Before submitting your code ensure that your code compiles on this machine, and generates the desired output (without any extra printf statements). Please follow the submission instructions. If you do not follow the submission file names, you will not receive the full credit. (You will not be penalized if your file names have automatic numeric suffixes added by Canvas, e.g., rat-1.cpp, rob-2.cpp, etc.)

FAQ:

1. What are the convention changes from Lab2 to Lab3
We will use a struct called inst_info to track both the ISA state (src1_reg, src2_reg, dest_reg) as well as microarchitectural state (src1_tag, src2_tag, dr_tag, src1_ready, src2_ready) as well as simulation metadata (inst_num). You can use inst_num to estimate the age of the instruction. Furthermore, we will use “-1” to denote invalid values or when a value is not needed. For example, if src1_reg=-1 it means src1_reg is not needed. This simplifies the number of variables the inst info needs to carry throughout the pipeline.
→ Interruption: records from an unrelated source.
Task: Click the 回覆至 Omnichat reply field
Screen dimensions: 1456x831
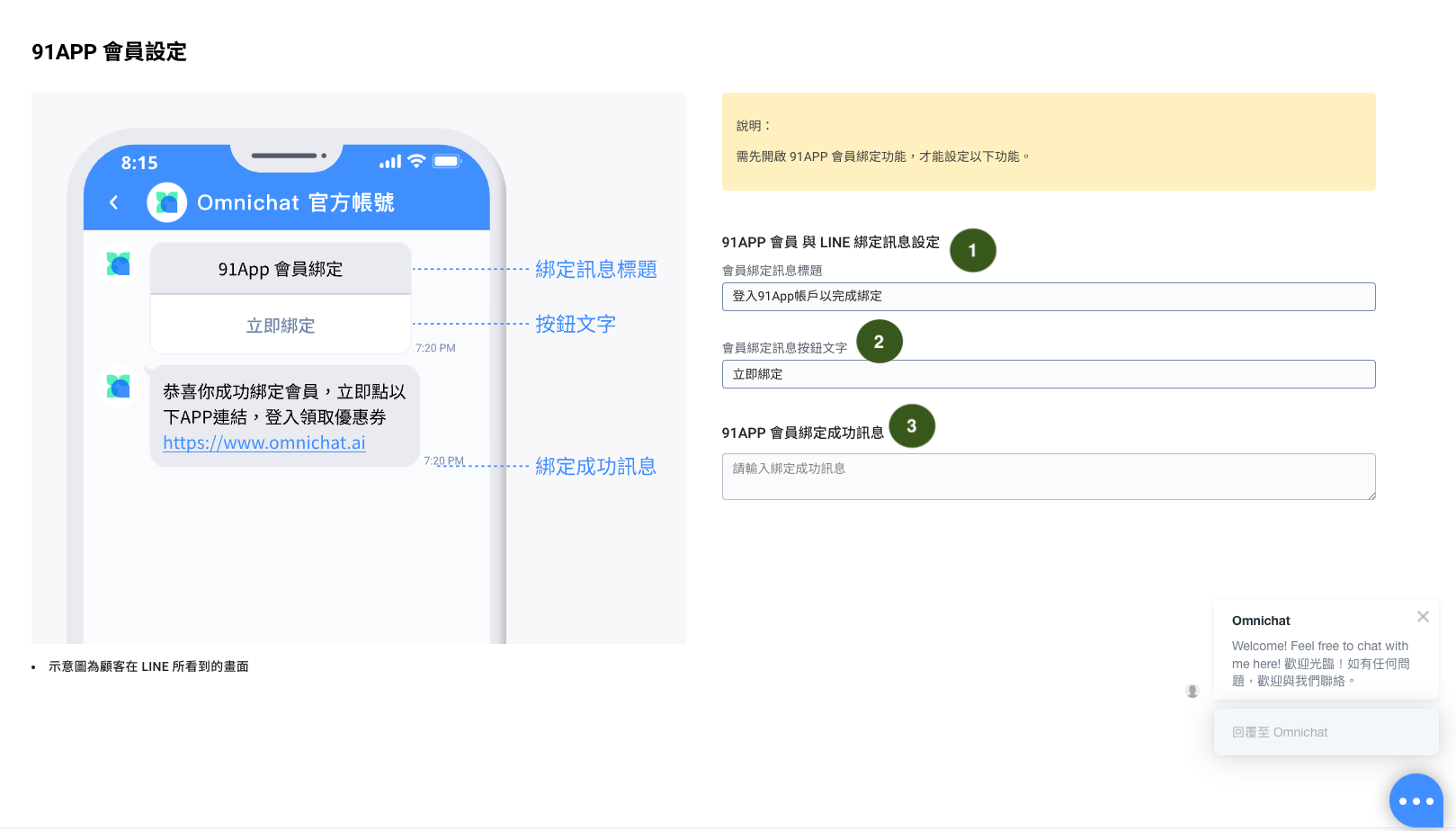Action: point(1326,732)
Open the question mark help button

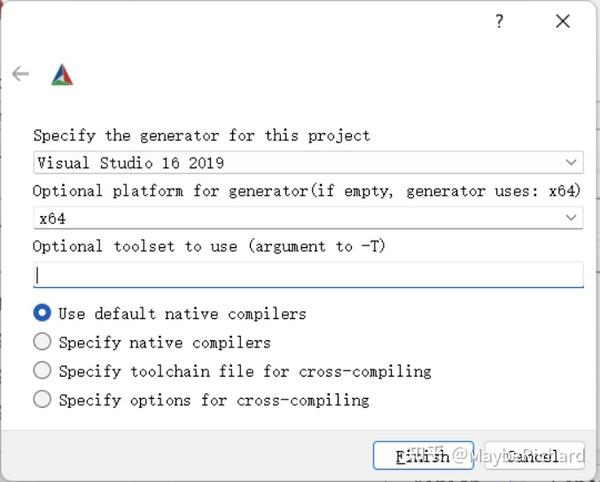coord(499,21)
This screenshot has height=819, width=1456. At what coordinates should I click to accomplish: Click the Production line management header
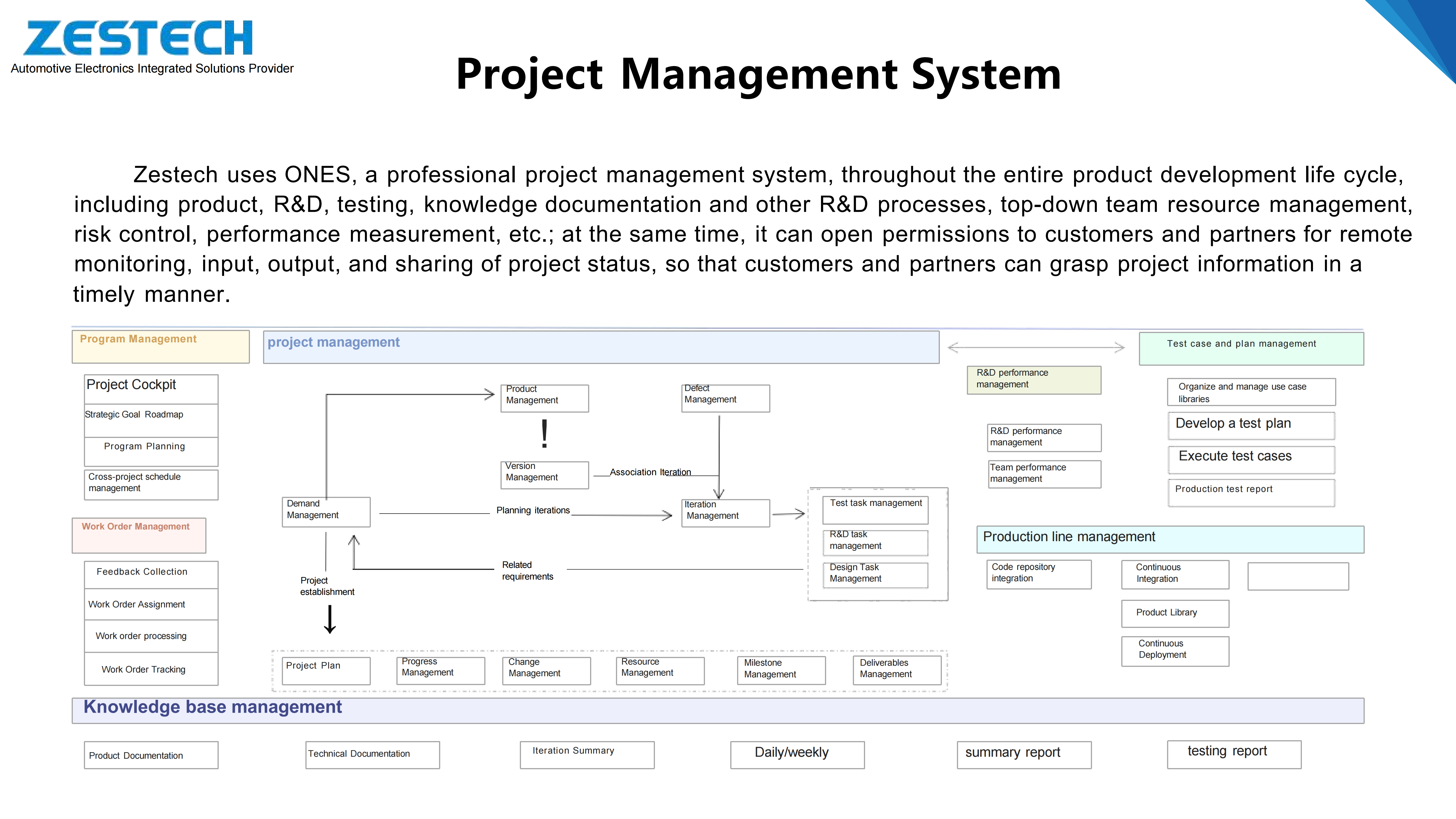click(x=1170, y=539)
2. Why are we not simulating condition code?
It will significantly increase the complexity of the pipeline as you would need to rename the cc for each instruction that does a a cc_write. So, in essence an instruction would have two sources and two destinations (destreg and cc). To keep the simulation model tractable (so that students can finish this assignment in a couple of weeks), we will ignore cc read and cc write (in fact, we are ignoring branch instructions altogether, and they are treated as “OP_OTHER” instructions ).